# Cash Out Down??



## UberFlexin (Aug 26, 2016)

i haven't been able to cash out via uber. is anyone else experiencing this?


----------



## The Gift of Fish (Mar 17, 2017)

UberFlexin said:


> i haven't been able to cash out via uber. is anyone else experiencing this?


Yes. Uber isn't currently adding earned fares to drivers' earnings balance.

No money for you today, Sonny Jim.


----------



## Money Mike 85 (Nov 7, 2021)

UberFlexin said:


> i haven't been able to cash out via uber. is anyone else experiencing this?


I’m experiencing the same thing 🤨😫


----------



## Uber's Guber (Oct 22, 2017)

UberFlexin said:


> i haven't been able to cash out via uber.





Money Mike 85 said:


> I’m experiencing the same thing 🤨😫


Ya can’t count on Uber for jackshit!
Good thing you have a real job to count on!
You _do_ have a real job, do you?…


----------



## Captain Floppy (Dec 5, 2020)

Starting experiencing this the last several days. Every time I try, I get the “We’re having issues with our systems. Please try again letter” message. Still waiting for support to respond.


----------



## Dread dude (9 mo ago)

Captain Floppy said:


> Starting experiencing this the last several days. Every time I try, I get the “We’re having issues with our systems. Please try again letter” message. Still waiting for support to respond.


I too was having an issue with after 1 cash out the system stated I have reached the maximum number of cash outs 5. So far after updating, editing etc. my payment method (debit card info) I cashed out yesterday’s payments, made a quick trip just to see and the second went through. I’ll try another later PST and try a third time.

‘Hope updating payment method works


----------

# OBJECTIVE
Answer these questions about the cash-out thread:
(a) According to The Gift of Fish, what is Uber not currently adding to drivers' earnings balance?
(b) What does Captain Floppy say they are still waiting for?
(c) What maximum number of cash outs did the system state to Dread dude?
The listing is not needed here.

(Data records)

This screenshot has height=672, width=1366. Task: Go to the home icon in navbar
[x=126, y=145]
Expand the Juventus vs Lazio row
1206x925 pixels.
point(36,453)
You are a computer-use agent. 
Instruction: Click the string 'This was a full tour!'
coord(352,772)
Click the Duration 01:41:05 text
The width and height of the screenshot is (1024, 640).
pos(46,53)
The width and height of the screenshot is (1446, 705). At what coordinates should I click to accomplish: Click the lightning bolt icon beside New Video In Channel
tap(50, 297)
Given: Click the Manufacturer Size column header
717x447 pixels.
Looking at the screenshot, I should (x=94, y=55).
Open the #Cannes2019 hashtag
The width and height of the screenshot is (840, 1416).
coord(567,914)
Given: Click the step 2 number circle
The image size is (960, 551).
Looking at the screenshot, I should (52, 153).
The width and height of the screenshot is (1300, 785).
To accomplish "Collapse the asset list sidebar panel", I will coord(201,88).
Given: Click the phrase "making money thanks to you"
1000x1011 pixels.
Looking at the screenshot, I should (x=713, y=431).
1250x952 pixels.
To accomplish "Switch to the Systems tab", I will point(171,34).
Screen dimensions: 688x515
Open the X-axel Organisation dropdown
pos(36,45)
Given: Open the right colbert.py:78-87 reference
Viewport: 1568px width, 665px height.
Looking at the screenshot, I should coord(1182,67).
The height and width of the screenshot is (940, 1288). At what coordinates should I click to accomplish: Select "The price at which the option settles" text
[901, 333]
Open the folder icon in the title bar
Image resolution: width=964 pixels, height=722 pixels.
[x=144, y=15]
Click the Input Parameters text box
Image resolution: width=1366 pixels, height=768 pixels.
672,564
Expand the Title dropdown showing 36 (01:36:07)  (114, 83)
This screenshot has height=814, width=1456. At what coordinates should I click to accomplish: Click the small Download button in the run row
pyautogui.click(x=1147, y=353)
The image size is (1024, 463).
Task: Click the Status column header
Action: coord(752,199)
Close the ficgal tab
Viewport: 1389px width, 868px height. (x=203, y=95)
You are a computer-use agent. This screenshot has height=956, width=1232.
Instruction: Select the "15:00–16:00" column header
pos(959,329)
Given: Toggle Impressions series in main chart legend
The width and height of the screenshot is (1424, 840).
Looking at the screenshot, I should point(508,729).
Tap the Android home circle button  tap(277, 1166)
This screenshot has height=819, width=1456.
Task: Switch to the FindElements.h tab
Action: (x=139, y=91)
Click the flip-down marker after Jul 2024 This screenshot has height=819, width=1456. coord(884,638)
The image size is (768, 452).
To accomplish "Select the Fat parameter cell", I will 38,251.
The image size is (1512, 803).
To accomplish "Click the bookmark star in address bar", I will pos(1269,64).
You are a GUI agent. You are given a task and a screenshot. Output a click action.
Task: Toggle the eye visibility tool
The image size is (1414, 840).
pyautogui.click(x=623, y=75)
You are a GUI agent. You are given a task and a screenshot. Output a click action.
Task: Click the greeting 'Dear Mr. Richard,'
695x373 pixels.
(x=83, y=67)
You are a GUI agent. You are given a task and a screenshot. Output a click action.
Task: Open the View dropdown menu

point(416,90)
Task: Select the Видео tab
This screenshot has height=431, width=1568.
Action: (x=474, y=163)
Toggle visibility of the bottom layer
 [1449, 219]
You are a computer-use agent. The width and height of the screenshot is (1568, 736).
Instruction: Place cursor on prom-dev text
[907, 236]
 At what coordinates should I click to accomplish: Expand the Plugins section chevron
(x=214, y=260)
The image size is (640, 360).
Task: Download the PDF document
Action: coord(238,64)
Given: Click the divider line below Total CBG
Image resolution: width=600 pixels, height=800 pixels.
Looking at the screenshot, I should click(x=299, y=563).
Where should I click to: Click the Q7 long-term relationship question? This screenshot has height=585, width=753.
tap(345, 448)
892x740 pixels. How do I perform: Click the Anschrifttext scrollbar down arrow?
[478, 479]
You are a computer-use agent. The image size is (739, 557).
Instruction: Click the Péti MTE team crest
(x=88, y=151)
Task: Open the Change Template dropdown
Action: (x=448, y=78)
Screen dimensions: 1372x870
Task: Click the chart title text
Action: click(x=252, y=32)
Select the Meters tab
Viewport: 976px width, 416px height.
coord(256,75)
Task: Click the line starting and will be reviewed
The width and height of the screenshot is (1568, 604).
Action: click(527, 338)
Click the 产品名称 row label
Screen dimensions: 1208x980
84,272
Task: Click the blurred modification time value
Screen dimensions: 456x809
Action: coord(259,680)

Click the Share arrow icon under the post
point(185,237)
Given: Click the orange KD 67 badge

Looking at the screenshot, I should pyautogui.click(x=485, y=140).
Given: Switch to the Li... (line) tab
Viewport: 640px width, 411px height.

# RESULT FOR THIS TASK
(a) Earned fares.
(b) Support to respond.
(c) 5.